Walt Disney had a great affinity for the “Wizard of Oz” so it was only natural that an Oz ride would be in the works around the live-action film “Rainbow Road to Oz.” But, unfortunately, just like some of the greatest theme park rides that never existed, so too are there great films that never were completed. And that is the case for the “Rainbow Road to Oz.” After the movie was scrapped, a ride would have been the next best thing, but as it was to be a part of the failed Rock Candy Mountain the Rainbow Road to Oz ended up being scrapped, too.

Epcot in the West

Who knows how many proposed rides landed in extinction when Epcot was scrapped in the West, but there was a proposal for one such area. When Disney World was a huge hit and began to outshine its original counterpart, Disney drew up plans for an Epcot in the West. It never happened because it’s $3 billion price tag was unfeasible.

Illustration courtesy of Disney

Rocky the Flying Squirrel Coaster

Rocky the Flying Squirrel almost got his own ride in Universal’s Islands of Adventure.
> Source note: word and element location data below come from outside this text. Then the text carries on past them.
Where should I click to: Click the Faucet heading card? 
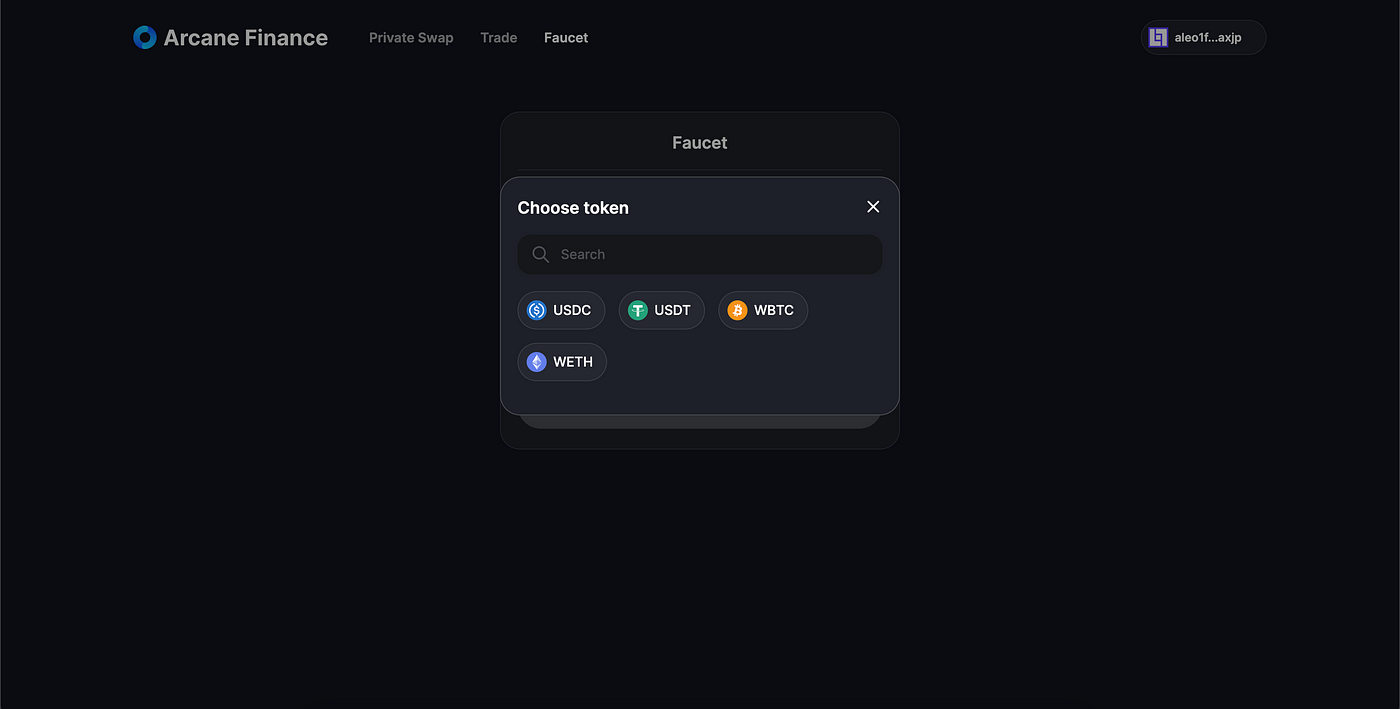click(x=699, y=142)
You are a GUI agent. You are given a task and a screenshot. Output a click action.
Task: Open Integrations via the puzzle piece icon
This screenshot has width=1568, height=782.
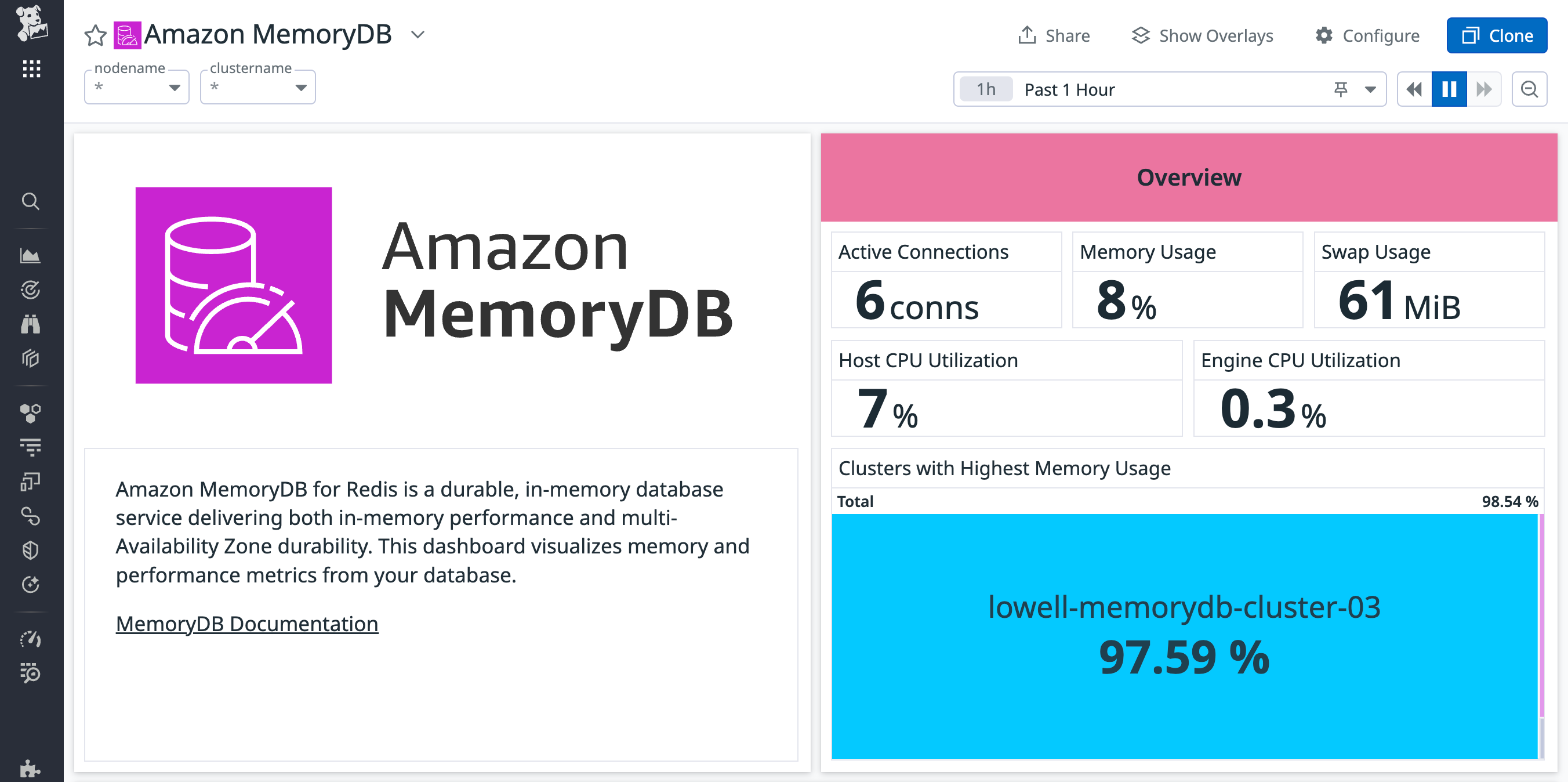[x=31, y=767]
Toon Lagoon is made up mostly of water rides but, originally, plans called for a Rocky the Flying Squirrel family roller coaster.

Apollo 13 roller Coaster

Plans for a Universal Studios Orlando expansion in the mid-90s included a recreation of the Kennedy Space Center’s Vehicle Assembly Building in which guests would board Apollo 13-like lunar landing pods and ride around the moon but the ride couldn’t be built fastest enough for Universal’s needs, so the plans were dropped.

Jurassic Park Helicoptours

The Jurassic Park movies have been conceptualized in a number of different rides but one of the coolest ones that didn’t make it into reality was Helicoptours, where a simulated ride similar to Disney’s Soarin’ would take guests on a ride over and around Jurrassic Park.

Image via Orlando United

Mount Fuji Roller Coaster

Mount Fuji rollercoaster was supposed to be Florida’s version of the Matterhorn ride at Disneyland but a rumored conflict with Epcot sponsor Kodak (think Fuji Film) put the project on the back burner.

Industrial Revolution Roller Coaster

Neither Disney’s America, a Disney park planned in West Virgina with an early America theme, nor the proposed park’s Industrial Revolution Roller Coaster came to life. The roller coaster would have been a rollicking adventure through a turn-of-the-century steel mill while trying to avoid a vat of molten steel. Fun.